I just came across this radio interview with Falcons owner Arthur Blank. There was one part where Blank was asked about being accessible to the media. As a media member, I found this interesting and I think fans will, too.
“That’s very much a part of our culture, is to be available, and frankly to be even more available when times are difficult,’’ Blank said. “It’s easy to be available when things are going great. Sometimes when you’re facing adversity, some folks go off and hide someplace. We don’t think that’s the best thing to do.”
Applause for Blank. There’s no doubt he is the NFC South’s most accessible owner. Nobody else is even close. Blank isn’t Jerry Jones or Daniel Snyder. In other words, he’s not constantly out there seeking attention, but he’s willing to be out front with the media and, in turn, his fans. Blank gets it when it comes to dealing with media and fans, and I give Falcons public relations guru Reggie Roberts and his staff a lot of credit for creating a very media-friendly environment.
It’s really not that way with the other NFC South owners. Carolina’s Jerry Richardson is by no means an unfriendly man. In fact, he’ll often stop on the practice field to talk with reporters. It’s off the record and just basic conversation, and Richardson treats media members as real people. But he just doesn’t like being in the spotlight. When I covered the Panthers for The Charlotte Observer, Richardson usually would agree to go on the record once a year, and usually it was at the spring owners meeting. He’d talk extensively about the state of his team. At the end, I’d always say something like, “See, it’s not that difficult’’. He’d laugh and say, “Yeah, but we won’t do it again until next year’’. It’s just the way he operates.
New Orleans owner Tom Benson has been a bit more visible since the Saints won the Super Bowl, but he’s never been the type to hold court with the media. His granddaughter Rita LeBlanc, who seems to be gaining more and more power in the operation of the franchise, is more media friendly and has become the face of the franchise, from an ownership perspective.
Tampa Bay owner Malcolm Glazer used to be called a recluse, and I don’t think that was inaccurate. In fact, I can only remember him speaking twice in the early years of his ownership when I was covering the Bucs for The Tampa Tribune.
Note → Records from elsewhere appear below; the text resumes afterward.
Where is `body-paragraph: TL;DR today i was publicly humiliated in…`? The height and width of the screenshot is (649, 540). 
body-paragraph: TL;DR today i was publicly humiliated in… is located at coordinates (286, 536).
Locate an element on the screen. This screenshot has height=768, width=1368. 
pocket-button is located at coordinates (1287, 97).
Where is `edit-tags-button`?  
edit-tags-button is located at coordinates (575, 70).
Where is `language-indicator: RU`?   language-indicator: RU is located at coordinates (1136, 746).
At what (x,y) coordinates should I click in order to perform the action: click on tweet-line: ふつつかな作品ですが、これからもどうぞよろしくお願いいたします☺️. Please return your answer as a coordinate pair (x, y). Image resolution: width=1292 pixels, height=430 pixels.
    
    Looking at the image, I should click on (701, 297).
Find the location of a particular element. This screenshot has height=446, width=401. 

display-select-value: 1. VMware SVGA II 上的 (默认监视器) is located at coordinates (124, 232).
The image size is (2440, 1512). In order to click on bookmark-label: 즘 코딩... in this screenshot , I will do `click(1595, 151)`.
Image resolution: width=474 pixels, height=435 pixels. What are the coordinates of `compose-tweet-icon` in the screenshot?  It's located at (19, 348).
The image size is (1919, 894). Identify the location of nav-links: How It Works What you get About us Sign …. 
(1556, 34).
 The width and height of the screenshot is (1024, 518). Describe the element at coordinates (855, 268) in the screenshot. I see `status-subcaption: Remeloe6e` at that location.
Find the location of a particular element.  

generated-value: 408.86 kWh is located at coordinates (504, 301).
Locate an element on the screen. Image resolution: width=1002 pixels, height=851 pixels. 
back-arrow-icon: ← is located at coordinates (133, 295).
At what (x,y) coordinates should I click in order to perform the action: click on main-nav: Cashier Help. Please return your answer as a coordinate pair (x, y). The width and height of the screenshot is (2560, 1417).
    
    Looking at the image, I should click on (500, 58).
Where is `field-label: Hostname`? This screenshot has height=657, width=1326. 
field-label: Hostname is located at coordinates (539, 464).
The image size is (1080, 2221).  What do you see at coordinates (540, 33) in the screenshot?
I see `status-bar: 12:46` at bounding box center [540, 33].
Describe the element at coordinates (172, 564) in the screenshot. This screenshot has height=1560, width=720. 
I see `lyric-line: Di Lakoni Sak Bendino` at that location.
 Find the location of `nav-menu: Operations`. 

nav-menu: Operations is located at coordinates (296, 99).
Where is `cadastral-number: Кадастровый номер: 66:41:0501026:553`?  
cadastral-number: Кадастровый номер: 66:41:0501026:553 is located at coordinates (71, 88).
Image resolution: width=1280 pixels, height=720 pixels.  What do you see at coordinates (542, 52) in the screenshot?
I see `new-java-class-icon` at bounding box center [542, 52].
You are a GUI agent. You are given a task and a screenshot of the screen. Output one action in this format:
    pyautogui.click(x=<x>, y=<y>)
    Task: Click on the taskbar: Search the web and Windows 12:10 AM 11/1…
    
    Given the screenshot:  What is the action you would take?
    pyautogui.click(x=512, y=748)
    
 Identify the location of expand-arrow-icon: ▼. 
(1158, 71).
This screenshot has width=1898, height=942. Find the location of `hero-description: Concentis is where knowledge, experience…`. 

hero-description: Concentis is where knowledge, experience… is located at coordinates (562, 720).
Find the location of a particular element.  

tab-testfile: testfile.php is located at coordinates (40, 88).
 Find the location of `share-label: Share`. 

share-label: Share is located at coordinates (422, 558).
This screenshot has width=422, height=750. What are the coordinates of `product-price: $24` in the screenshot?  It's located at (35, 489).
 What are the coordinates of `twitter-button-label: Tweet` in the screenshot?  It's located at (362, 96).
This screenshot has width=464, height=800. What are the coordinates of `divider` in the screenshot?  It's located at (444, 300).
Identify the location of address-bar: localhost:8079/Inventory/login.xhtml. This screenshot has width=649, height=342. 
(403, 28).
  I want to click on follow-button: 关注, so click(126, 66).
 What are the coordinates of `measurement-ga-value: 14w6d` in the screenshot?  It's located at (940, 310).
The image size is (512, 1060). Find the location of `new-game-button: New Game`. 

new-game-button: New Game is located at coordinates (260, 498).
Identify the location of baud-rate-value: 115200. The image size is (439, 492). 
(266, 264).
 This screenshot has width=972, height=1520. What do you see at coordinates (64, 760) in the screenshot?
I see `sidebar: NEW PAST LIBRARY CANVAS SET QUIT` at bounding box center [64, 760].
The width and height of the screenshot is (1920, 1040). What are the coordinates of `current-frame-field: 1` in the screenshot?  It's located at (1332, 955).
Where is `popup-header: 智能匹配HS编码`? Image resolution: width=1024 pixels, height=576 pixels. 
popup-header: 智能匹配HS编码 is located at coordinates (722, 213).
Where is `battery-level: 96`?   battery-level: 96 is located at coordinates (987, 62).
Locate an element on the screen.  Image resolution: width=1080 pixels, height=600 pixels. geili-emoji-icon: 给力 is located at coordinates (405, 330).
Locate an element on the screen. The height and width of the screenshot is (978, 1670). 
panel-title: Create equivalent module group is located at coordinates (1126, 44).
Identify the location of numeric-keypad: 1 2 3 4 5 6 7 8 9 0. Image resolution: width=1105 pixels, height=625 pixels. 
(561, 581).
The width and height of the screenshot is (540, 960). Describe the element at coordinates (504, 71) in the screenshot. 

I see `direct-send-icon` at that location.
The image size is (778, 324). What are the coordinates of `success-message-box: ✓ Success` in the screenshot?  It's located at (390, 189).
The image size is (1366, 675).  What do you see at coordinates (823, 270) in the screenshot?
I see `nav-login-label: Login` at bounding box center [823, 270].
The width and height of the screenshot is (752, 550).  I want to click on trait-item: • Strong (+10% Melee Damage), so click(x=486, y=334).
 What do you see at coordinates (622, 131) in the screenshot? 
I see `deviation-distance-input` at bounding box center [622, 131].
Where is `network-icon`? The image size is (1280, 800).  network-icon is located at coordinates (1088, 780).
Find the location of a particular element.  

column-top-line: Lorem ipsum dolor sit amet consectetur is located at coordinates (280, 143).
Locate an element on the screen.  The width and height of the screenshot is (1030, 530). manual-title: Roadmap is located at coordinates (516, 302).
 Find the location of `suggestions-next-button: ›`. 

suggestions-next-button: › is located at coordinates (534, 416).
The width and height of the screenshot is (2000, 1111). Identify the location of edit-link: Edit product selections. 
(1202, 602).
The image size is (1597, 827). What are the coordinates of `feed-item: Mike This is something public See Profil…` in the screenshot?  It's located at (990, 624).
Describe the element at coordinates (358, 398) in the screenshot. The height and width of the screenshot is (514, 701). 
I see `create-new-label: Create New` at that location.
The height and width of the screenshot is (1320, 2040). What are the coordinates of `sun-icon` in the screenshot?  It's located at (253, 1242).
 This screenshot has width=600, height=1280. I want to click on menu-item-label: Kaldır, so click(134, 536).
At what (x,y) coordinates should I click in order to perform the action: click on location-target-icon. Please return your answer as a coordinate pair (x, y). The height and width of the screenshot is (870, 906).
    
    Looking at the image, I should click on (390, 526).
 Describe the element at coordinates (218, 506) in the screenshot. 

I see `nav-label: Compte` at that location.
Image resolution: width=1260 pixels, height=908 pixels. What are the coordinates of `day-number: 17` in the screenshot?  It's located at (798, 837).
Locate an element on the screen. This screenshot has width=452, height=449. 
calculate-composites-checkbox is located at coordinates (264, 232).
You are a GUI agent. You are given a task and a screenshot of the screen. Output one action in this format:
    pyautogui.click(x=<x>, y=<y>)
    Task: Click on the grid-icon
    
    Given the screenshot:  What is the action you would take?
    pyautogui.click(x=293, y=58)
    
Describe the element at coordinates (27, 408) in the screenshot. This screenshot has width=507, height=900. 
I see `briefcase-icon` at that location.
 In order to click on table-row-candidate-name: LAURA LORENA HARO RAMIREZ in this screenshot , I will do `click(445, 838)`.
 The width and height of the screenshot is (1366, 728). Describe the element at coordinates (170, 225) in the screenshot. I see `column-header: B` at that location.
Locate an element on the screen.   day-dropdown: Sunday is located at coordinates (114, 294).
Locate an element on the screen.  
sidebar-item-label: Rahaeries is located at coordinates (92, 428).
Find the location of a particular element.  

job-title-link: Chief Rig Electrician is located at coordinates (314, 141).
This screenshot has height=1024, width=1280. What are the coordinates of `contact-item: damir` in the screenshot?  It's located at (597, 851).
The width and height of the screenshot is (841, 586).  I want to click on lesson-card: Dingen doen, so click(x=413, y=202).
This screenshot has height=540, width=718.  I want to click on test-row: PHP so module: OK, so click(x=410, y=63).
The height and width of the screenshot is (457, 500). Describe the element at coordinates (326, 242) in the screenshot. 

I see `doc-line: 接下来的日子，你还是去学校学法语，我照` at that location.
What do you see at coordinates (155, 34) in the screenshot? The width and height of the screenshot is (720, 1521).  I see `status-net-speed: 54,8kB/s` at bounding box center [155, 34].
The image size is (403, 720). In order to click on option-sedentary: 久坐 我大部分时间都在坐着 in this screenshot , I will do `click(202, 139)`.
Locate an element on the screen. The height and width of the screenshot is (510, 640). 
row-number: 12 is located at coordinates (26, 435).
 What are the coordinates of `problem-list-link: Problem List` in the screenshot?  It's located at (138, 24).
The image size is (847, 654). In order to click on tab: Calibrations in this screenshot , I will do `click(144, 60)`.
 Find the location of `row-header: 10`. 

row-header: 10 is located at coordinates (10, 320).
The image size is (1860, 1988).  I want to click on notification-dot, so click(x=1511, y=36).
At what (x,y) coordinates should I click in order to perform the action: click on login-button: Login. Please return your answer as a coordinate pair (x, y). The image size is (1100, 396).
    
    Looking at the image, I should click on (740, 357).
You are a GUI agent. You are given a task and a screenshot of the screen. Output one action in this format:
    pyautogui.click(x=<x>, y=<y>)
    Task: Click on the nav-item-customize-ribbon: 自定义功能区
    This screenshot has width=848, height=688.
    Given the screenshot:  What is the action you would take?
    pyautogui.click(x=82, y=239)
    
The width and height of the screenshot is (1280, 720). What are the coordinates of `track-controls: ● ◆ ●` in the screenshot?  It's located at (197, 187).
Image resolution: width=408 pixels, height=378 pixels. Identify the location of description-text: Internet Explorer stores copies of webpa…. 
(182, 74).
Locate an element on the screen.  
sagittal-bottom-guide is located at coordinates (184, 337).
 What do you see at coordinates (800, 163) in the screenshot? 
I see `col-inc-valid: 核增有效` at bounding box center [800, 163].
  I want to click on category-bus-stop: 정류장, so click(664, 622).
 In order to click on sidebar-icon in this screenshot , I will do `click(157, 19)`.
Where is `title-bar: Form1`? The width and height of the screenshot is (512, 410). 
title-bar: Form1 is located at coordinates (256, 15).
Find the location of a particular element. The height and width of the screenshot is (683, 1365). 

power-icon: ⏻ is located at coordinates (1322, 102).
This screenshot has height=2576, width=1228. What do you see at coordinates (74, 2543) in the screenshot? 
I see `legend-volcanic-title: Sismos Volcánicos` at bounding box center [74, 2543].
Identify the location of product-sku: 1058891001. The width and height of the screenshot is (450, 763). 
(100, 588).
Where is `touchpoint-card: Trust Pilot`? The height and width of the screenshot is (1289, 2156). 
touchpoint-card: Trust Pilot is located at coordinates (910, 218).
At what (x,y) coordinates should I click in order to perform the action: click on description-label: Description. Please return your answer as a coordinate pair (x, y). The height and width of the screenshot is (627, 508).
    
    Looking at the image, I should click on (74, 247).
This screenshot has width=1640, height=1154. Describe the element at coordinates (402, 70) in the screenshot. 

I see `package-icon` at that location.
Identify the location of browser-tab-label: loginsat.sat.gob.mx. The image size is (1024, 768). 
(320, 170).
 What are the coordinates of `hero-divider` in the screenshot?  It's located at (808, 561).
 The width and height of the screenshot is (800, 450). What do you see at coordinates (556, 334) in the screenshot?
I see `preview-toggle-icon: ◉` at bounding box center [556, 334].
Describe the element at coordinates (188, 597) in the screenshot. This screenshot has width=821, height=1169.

I believe once was when he officially bought the team, and the other time was when the Bucs signed Warren Sapp to a huge contract extension. Glazer is not in great health these days, and sons Bryan, Joel, and Ed are running the team. They take a lot of heat locally for not being very media friendly. But I don’t think that label is entirely accurate. The Glazers might not be outgoing personalities, but they know every reporter in their market by name and they’ll make small talk when they run into media members. They also have taken the Richardson approach at times and done some state-of-the-union addresses at league meetings. There also is a new effort inside One Buccaneer Place to make the Glazers more visible, and we’ve seen some evidence of that with the brothers playing big roles in Derrick Brooks’ retirement ceremony and the announcement that John McKay will join the team’s Ring of Honor. Look for that to continue, but don’t ever expect the Glazers to become like Blank.